Repeat every line from the line containing "This screenshot has width=1024, height=611." to the end of the data, exactly. Leave the pictures out.
★ ★ ★ ★
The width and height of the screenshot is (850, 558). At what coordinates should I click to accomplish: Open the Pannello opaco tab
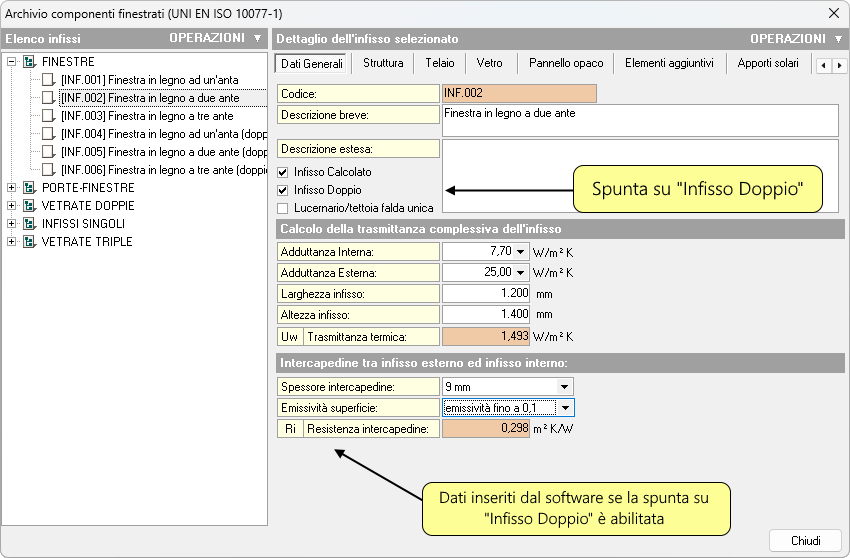coord(566,63)
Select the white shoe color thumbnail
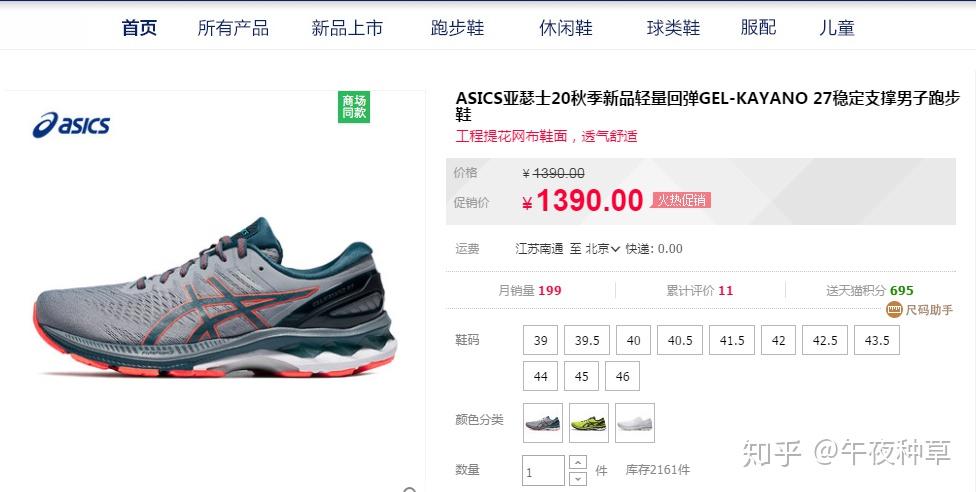The image size is (976, 492). tap(635, 423)
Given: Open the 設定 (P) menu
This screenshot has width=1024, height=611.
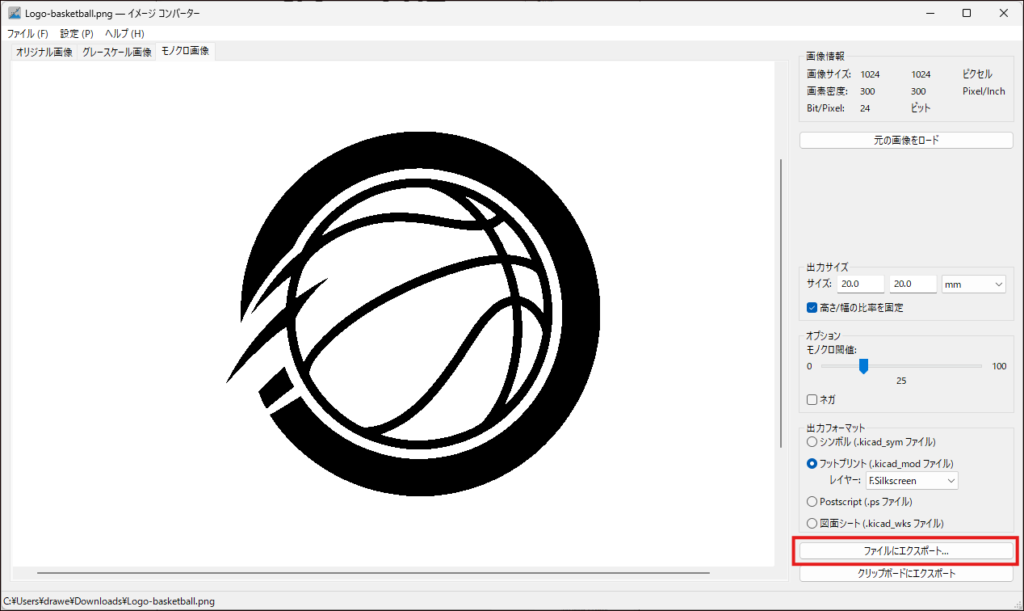Looking at the screenshot, I should (x=76, y=33).
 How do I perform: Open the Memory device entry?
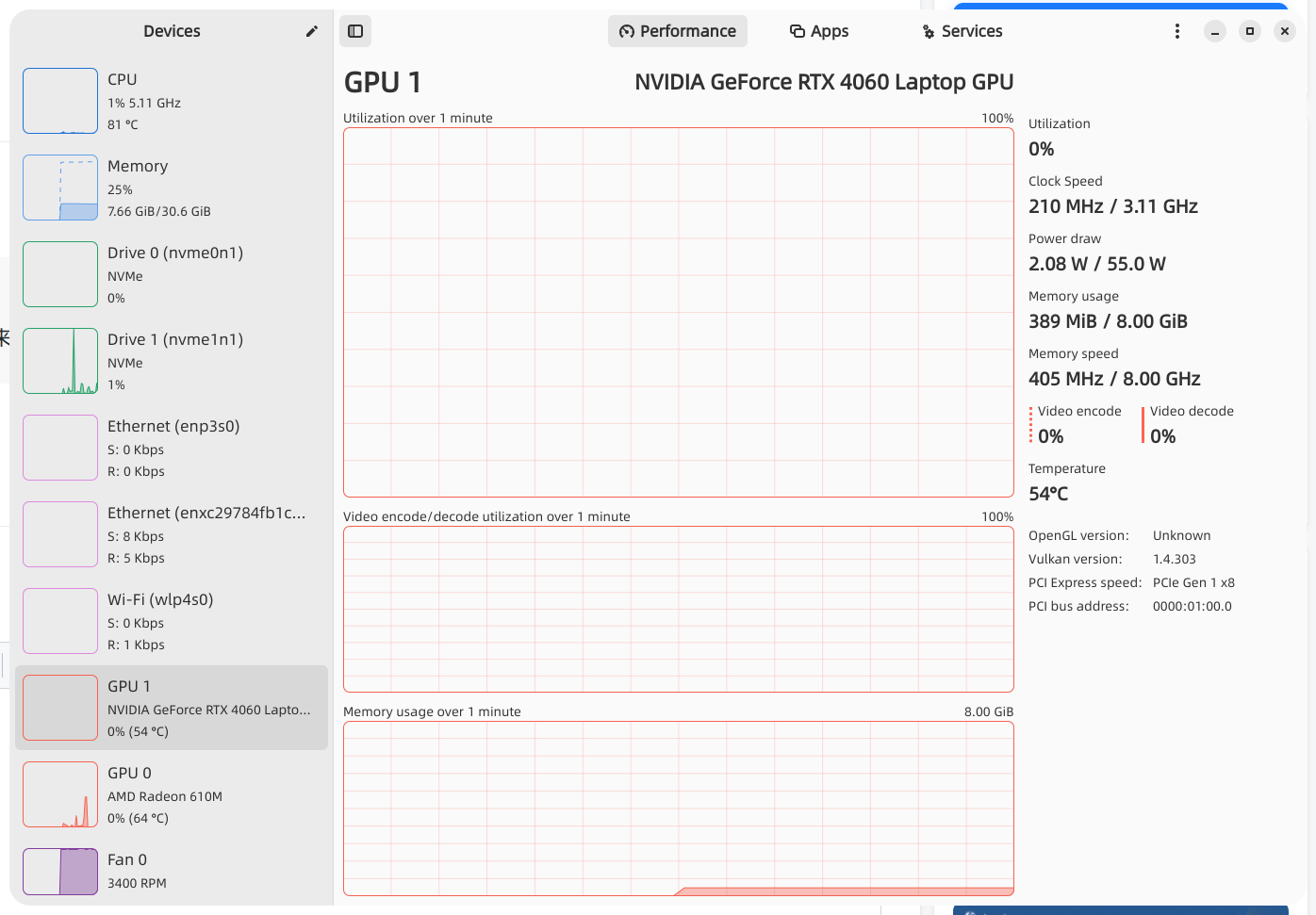(x=172, y=188)
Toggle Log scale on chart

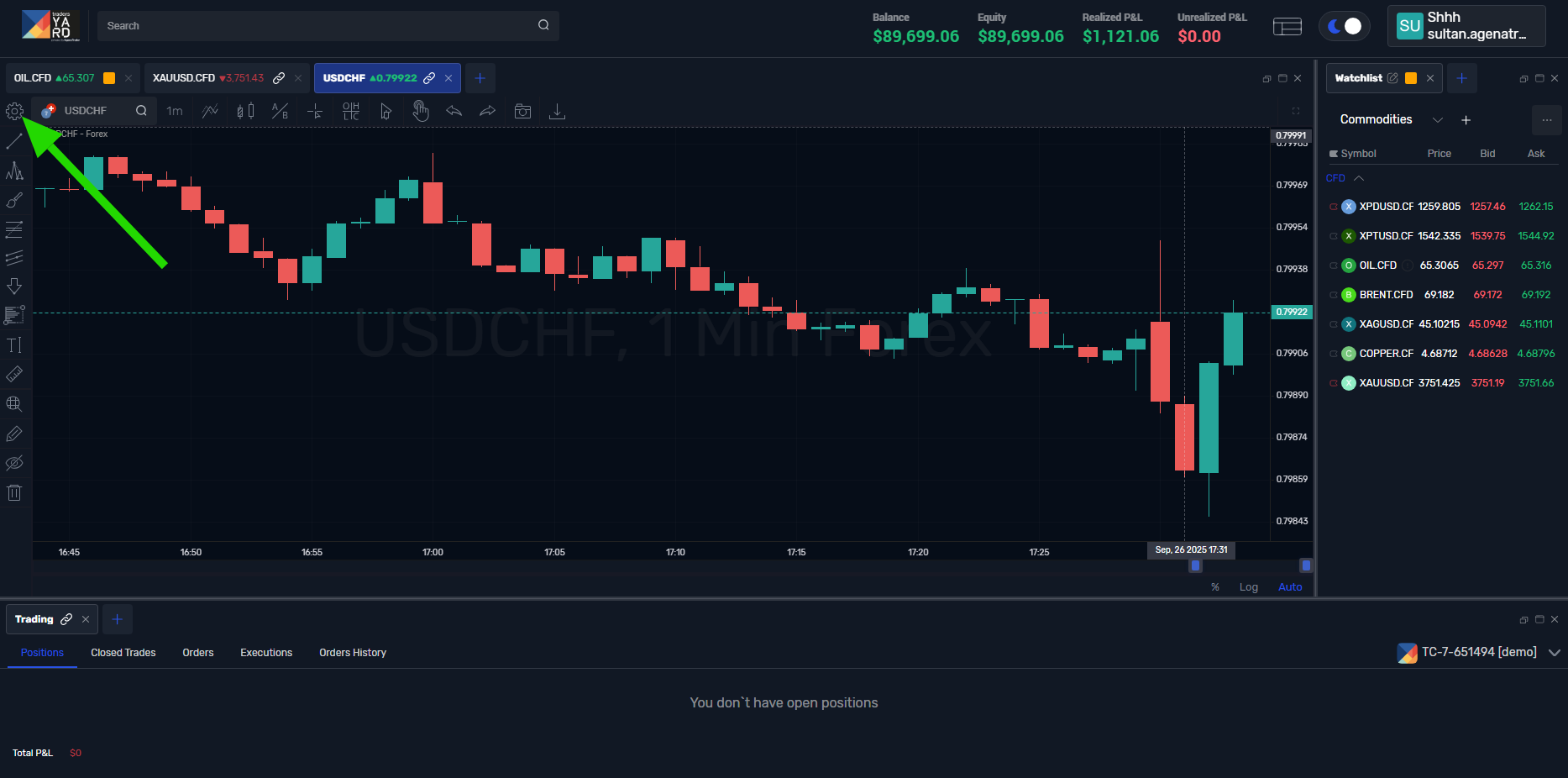1248,587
★ ★ ★ ★
**Expected answer:**
This screenshot has width=1024, height=611.
Looking at the screenshot, I should (x=76, y=33).
 How do I perform: Open the Memory device entry?
(x=172, y=188)
Toggle Log scale on chart

1248,587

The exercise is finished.